### Assignment
After finding the line containing "Flickr (281, 83)" below, please output that line and each following one through the line containing "SR (212, 4)", exactly as written.

--- Recorded data Enclosed Below ---

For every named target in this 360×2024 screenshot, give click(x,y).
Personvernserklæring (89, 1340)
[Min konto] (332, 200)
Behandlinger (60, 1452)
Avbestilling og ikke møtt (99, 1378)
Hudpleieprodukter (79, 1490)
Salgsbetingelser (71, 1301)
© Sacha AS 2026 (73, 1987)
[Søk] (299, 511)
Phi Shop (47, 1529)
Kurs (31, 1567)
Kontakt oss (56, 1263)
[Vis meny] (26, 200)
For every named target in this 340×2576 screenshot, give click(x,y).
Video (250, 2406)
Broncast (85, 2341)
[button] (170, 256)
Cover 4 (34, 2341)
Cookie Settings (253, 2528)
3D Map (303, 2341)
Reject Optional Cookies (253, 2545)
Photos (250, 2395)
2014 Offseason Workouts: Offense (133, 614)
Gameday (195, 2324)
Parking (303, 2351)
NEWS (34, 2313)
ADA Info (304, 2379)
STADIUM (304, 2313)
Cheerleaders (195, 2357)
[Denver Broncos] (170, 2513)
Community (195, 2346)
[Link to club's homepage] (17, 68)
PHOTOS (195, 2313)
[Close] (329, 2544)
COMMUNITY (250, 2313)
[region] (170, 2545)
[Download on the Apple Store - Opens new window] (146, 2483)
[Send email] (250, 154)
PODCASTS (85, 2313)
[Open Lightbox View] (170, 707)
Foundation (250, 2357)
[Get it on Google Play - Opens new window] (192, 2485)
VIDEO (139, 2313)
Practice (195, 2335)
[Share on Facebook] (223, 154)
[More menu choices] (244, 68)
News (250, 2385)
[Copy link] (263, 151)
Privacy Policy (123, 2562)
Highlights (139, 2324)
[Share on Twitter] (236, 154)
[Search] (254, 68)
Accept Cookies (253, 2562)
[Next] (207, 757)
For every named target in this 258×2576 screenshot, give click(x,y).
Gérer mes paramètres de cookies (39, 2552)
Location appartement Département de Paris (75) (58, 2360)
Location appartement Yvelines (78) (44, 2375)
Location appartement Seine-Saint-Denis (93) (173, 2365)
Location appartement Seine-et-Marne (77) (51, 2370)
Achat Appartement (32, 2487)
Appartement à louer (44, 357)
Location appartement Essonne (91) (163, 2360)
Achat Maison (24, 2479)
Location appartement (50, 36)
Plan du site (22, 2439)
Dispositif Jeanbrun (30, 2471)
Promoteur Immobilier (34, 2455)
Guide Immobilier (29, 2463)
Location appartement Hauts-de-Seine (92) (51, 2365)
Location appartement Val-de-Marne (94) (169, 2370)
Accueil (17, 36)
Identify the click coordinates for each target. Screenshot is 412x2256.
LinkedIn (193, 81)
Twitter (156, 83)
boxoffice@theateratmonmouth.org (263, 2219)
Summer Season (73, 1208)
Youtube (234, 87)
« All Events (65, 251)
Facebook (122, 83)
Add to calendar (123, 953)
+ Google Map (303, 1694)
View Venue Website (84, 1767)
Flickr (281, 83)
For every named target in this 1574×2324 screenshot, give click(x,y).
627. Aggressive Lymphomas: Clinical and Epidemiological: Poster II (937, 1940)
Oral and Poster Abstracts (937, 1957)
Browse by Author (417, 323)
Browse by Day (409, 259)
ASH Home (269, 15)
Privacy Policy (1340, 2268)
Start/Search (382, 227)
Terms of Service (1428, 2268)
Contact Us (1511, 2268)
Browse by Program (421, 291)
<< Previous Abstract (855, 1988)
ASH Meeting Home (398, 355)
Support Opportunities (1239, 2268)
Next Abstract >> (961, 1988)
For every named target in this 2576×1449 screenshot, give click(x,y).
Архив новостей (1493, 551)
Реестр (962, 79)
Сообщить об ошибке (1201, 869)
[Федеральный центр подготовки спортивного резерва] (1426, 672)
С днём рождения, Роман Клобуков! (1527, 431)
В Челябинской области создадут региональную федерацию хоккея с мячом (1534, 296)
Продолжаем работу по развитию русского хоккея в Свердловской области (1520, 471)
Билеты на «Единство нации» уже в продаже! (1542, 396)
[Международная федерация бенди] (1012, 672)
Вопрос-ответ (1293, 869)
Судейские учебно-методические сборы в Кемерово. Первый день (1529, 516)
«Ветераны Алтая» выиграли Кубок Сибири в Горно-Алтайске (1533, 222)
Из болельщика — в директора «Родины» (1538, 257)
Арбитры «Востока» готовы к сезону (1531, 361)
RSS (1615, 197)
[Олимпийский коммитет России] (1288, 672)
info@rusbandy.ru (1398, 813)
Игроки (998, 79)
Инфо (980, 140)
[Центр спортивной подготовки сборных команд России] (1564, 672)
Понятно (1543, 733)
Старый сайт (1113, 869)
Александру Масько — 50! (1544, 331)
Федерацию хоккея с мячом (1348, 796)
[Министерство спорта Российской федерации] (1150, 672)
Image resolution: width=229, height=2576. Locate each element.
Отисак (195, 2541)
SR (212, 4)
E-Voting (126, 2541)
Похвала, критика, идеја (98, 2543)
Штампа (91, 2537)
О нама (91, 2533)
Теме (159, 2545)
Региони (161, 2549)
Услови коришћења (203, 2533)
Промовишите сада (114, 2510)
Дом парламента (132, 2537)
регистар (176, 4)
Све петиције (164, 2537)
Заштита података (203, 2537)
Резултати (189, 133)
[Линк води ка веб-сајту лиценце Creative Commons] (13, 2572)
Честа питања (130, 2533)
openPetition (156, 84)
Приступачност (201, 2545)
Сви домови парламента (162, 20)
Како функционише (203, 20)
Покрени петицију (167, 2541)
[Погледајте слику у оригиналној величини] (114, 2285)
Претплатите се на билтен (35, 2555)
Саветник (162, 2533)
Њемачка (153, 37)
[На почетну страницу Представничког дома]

--- End of Enclosed Recorded data ---

### Written response
Flickr (281, 83)
For every named target in this 1574×2324 screenshot, give click(x,y).
627. Aggressive Lymphomas: Clinical and Epidemiological: Poster II (937, 1940)
Oral and Poster Abstracts (937, 1957)
Browse by Author (417, 323)
Browse by Day (409, 259)
ASH Home (269, 15)
Privacy Policy (1340, 2268)
Start/Search (382, 227)
Terms of Service (1428, 2268)
Contact Us (1511, 2268)
Browse by Program (421, 291)
<< Previous Abstract (855, 1988)
ASH Meeting Home (398, 355)
Support Opportunities (1239, 2268)
Next Abstract >> (961, 1988)
For every named target in this 2576×1449 screenshot, give click(x,y).
Архив новостей (1493, 551)
Реестр (962, 79)
Сообщить об ошибке (1201, 869)
[Федеральный центр подготовки спортивного резерва] (1426, 672)
С днём рождения, Роман Клобуков! (1527, 431)
В Челябинской области создадут региональную федерацию хоккея с мячом (1534, 296)
Продолжаем работу по развитию русского хоккея в Свердловской области (1520, 471)
Билеты на «Единство нации» уже в продаже! (1542, 396)
[Международная федерация бенди] (1012, 672)
Вопрос-ответ (1293, 869)
Судейские учебно-методические сборы в Кемерово. Первый день (1529, 516)
«Ветераны Алтая» выиграли Кубок Сибири в Горно-Алтайске (1533, 222)
Из болельщика — в директора «Родины» (1538, 257)
Арбитры «Востока» готовы к сезону (1531, 361)
RSS (1615, 197)
[Олимпийский коммитет России] (1288, 672)
info@rusbandy.ru (1398, 813)
Игроки (998, 79)
Инфо (980, 140)
[Центр спортивной подготовки сборных команд России] (1564, 672)
Понятно (1543, 733)
Старый сайт (1113, 869)
Александру Масько — 50! (1544, 331)
Федерацию хоккея с мячом (1348, 796)
[Министерство спорта Российской федерации] (1150, 672)
Image resolution: width=229, height=2576. Locate each element.
Отисак (195, 2541)
SR (212, 4)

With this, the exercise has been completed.